A legislação em vigor no Brasil prevê que a mulher tem direito ao aborto nos casos de gravidez decorrente de estupro, se a gestação representar risco de vida a ela ou em caso de anencefalia fetal. Mas o fato de haver essa previsão legal não garante que as mulheres consigam alcançar seus direitos da forma como deveriam.

Somente seis das 27 unidades federativas disponibilizam informação pública sobre aborto nos sites das secretarias de saúde. Uma gestante pode demorar, em média, de dois a três meses até achar um programa que a acolha. Além disso, as principais prejudicadas nesse cenário são mulheres jovens, pobres e negras.

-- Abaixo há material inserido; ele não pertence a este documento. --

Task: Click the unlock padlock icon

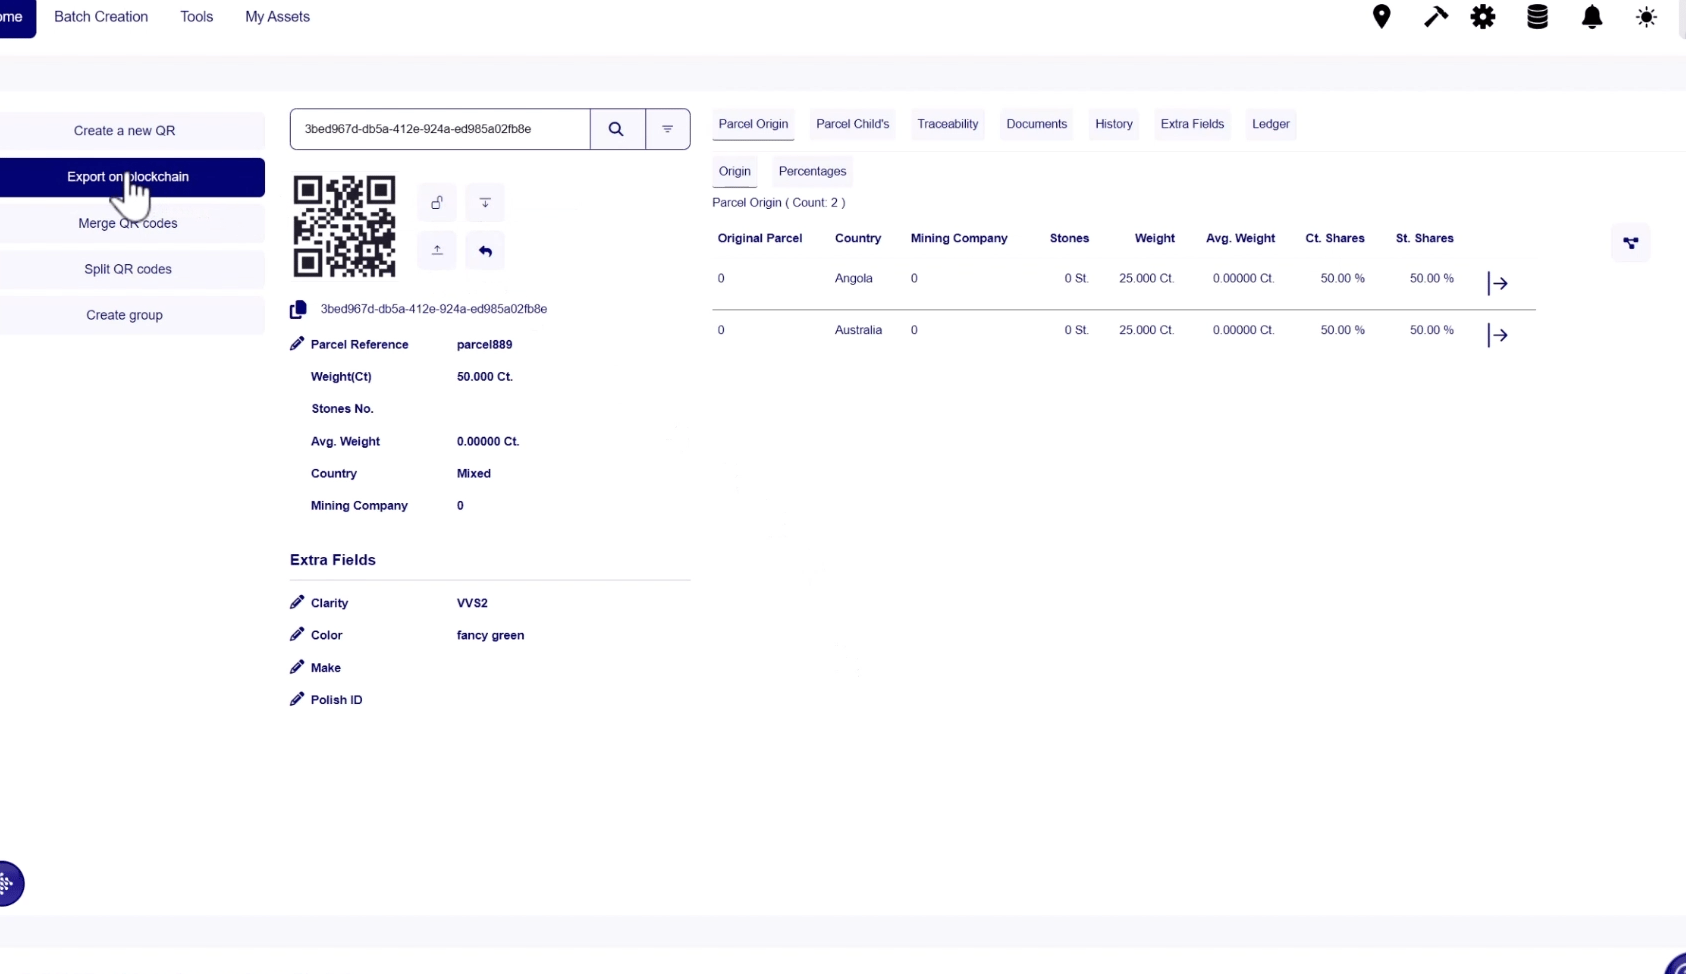Action: pyautogui.click(x=437, y=203)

O alerta é de Olímpio Moraes, diretor médico da Universidade de Pernambuco (UPE), que participou do debate Acesso ao aborto legal no SUS: Como acolher e garantir direitos?, realizado nesta quarta-feira (3), na Escola Nacional de Saúde Pública Sérgio Arouca (ENSP), vinculada à Fiocruz, no Rio de Janeiro. Segundo ele, a lei que assegura o aborto legal no país é “uma política escondida”.

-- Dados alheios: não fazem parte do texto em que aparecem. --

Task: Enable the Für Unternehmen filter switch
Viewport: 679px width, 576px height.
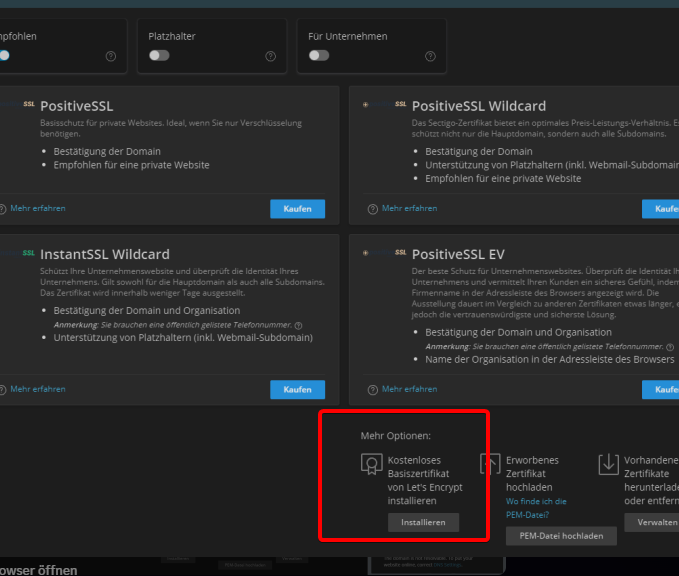Action: tap(319, 56)
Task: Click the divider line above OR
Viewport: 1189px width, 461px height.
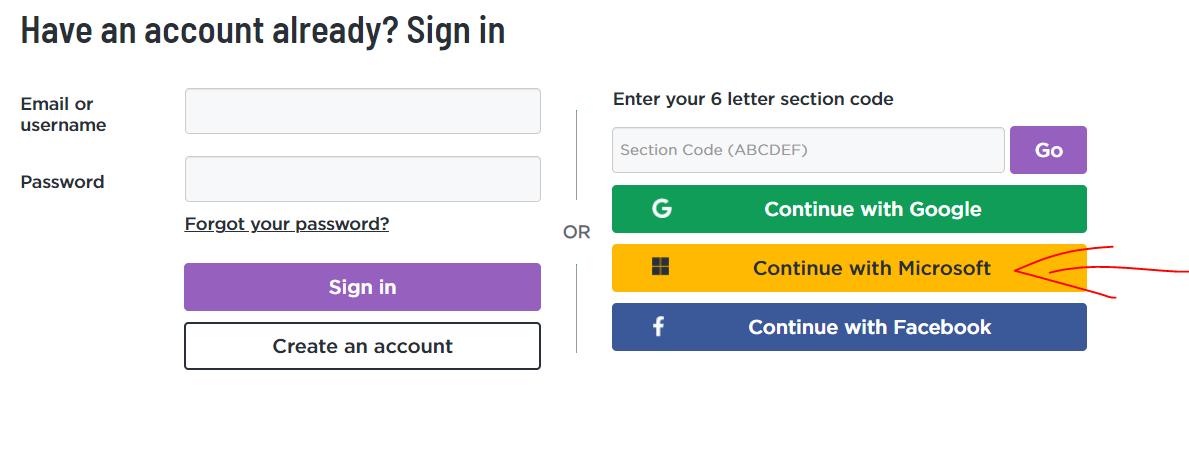Action: click(576, 155)
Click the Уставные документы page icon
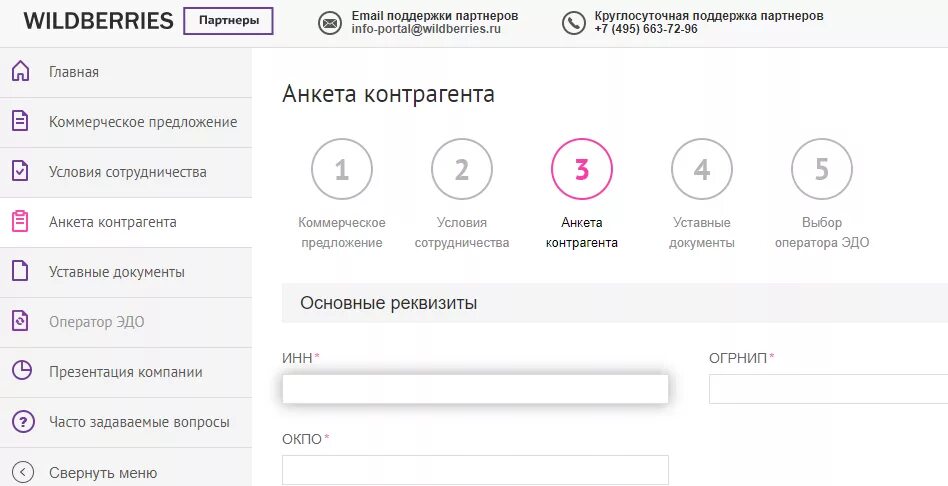Image resolution: width=948 pixels, height=486 pixels. point(20,271)
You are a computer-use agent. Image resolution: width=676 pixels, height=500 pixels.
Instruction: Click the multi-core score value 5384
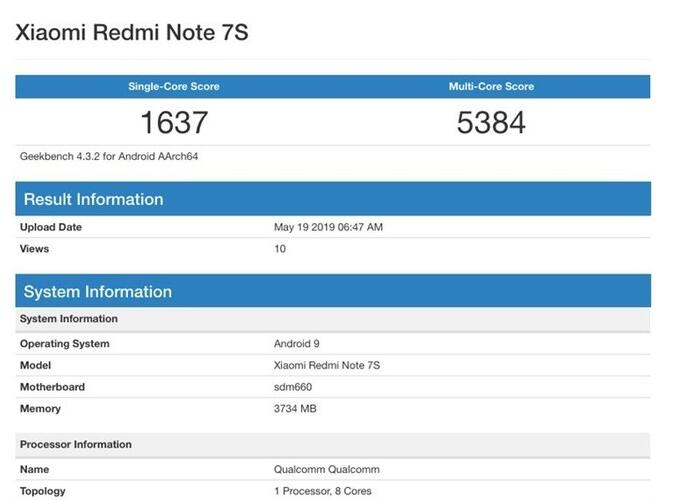pos(491,123)
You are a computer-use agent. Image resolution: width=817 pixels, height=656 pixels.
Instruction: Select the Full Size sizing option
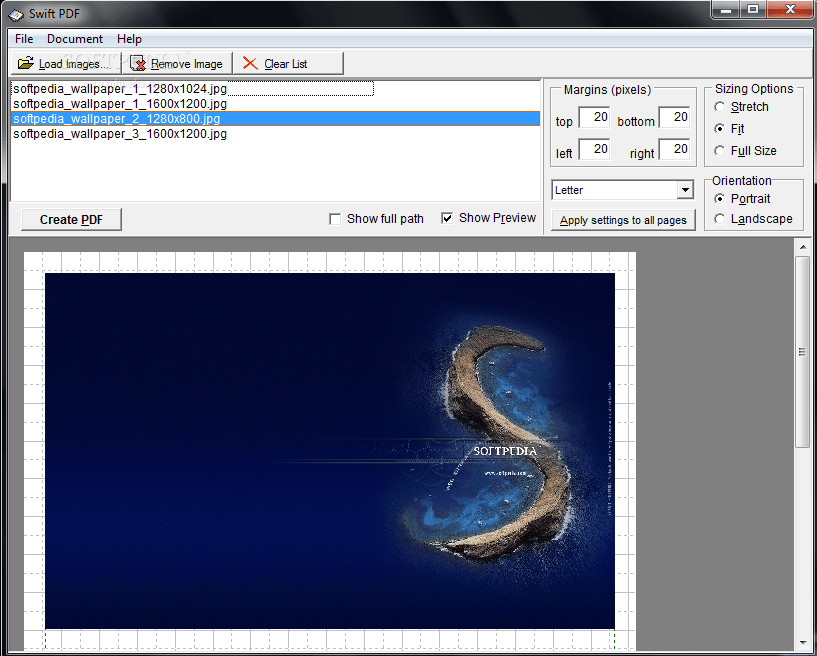(720, 151)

Se vocês procurarem no Brasil onde tem acesso a aborto previsto em lei, vão ter muita dificuldade pela internet. Eu consigo saber onde tem quimioterapia, pré-natal de alto risco, doação de órgãos, mas abortamento não é dado à população o direito de informação. Apenas 3,6% dos municípios têm um serviço de violência a abortamento previsto em lei. É muito pouco”, disse Olímpio Moraes.

Críticas aos médicos obstetras do SUS

O diretor médico da Universidade de Pernambuco (UPE) disse que os médicos obstetras precisam cumprir o que diz a legislação, principalmente porque a sua formação profissional já prevê aprendizados relacionados ao aborto legal.

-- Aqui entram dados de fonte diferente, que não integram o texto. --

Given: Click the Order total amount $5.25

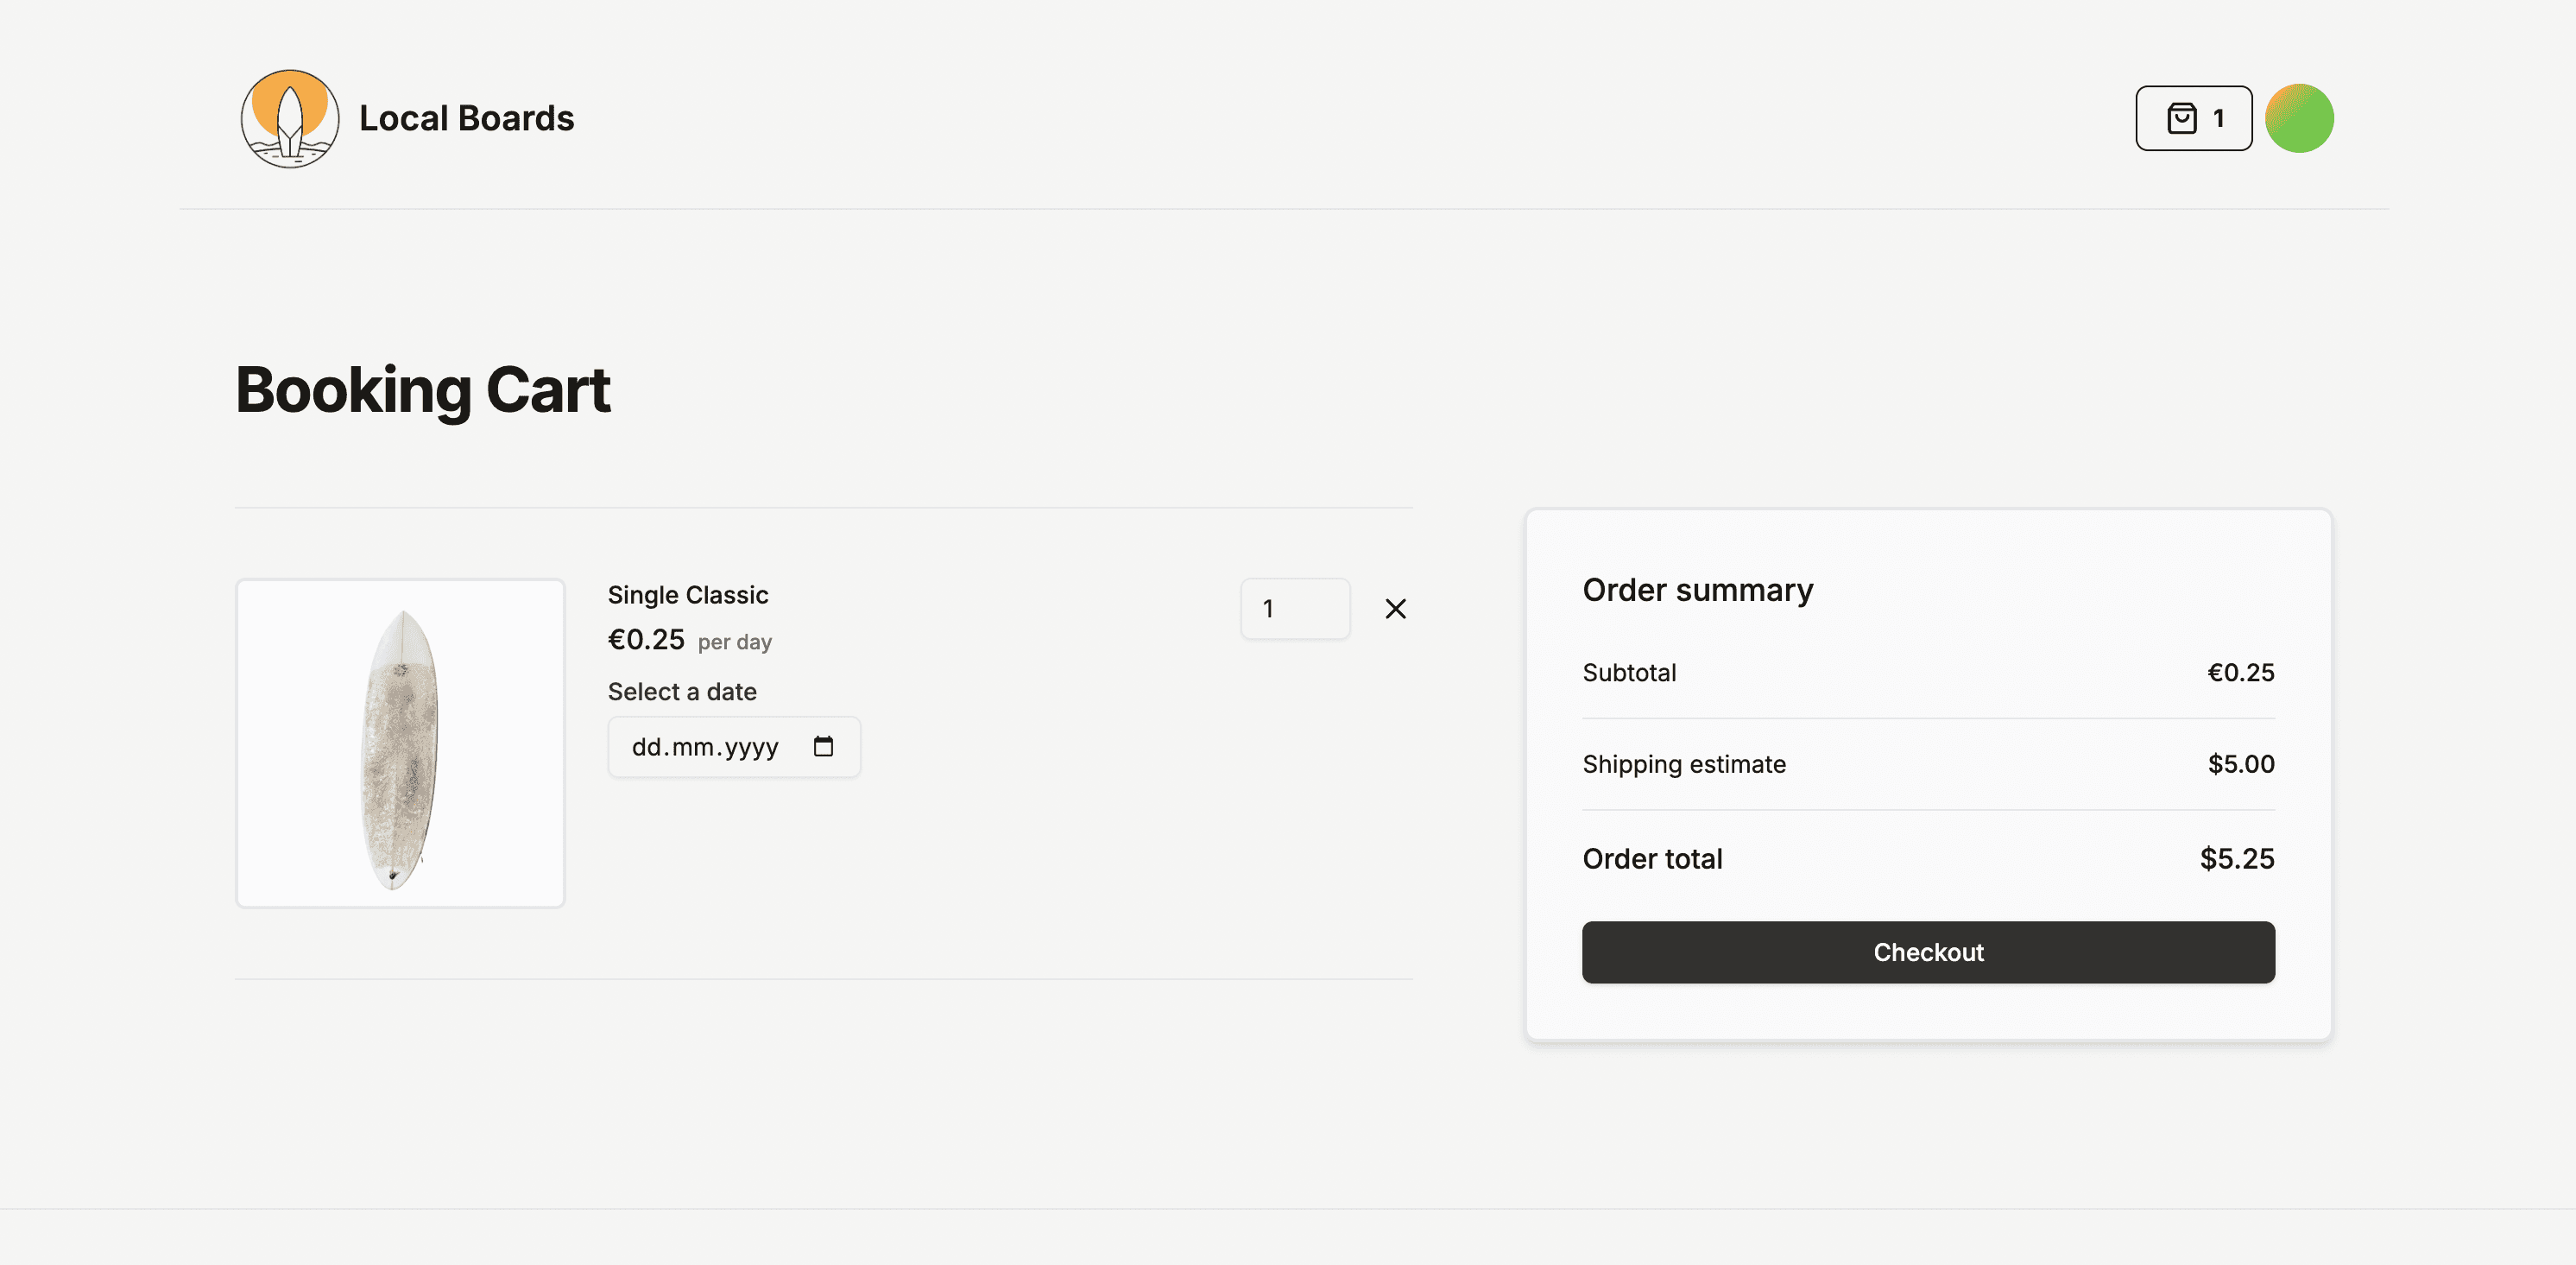Looking at the screenshot, I should click(x=2237, y=858).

Objeção de consciência é um direito, mas quando você é recrutado. Médicos do SUS não estão aí para defender crenças. O nosso patrão é o Estado brasileiro. Para todos os obstetras que vão fazer Obstetrícia agora tem as EPAs [competências de determinada prática médica]“, destacou.

Segundo Olímpio, as EPAs são 21 competências que o médico tem que aprender para dizer que é obstetra. E saber a lidar com casos de violência contra a mulher e abortamento está entre elas.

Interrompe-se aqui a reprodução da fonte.